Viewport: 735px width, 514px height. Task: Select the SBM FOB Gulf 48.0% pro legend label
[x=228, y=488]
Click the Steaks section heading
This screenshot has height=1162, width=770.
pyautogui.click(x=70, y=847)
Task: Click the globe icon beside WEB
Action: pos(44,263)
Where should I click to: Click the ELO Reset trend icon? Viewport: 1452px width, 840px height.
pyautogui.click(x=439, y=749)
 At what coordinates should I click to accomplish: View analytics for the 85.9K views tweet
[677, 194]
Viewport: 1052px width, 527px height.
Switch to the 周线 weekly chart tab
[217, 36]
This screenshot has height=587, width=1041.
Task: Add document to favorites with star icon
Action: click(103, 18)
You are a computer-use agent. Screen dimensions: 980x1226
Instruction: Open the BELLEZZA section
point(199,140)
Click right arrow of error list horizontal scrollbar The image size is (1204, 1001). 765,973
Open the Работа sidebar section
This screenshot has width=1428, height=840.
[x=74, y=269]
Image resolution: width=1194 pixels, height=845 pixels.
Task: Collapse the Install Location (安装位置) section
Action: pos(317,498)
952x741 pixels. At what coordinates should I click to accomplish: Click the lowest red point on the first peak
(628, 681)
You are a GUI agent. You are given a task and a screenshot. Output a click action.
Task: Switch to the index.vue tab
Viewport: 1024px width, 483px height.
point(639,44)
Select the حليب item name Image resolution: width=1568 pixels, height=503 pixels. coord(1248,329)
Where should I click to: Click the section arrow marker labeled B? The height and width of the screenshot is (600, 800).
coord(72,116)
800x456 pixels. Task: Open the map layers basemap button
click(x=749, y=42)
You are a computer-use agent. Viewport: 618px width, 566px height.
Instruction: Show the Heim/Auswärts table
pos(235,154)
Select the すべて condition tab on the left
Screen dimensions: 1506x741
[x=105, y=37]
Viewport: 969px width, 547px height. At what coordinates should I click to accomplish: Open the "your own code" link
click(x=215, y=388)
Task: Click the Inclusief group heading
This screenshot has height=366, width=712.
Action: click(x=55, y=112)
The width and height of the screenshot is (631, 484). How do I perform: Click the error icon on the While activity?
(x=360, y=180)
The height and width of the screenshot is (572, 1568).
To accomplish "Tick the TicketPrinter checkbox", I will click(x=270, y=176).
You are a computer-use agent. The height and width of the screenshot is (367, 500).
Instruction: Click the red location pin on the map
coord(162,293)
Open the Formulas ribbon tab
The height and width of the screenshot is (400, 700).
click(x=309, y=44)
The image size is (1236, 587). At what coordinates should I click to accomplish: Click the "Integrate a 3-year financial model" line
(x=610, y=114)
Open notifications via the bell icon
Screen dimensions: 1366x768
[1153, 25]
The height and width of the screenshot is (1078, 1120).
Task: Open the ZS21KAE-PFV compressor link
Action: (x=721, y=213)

------------------------------------------------------------------------

# ASSIGNMENT
Check each line of the entries for "computer" and copy those that have it.

# ANSWER SPACE
You are a computer-use agent. Screen dimensions: 980x1226
You are a computer-use agent. Viewport: 618px width, 566px height.
You are a computer-use agent. The height and width of the screenshot is (367, 500).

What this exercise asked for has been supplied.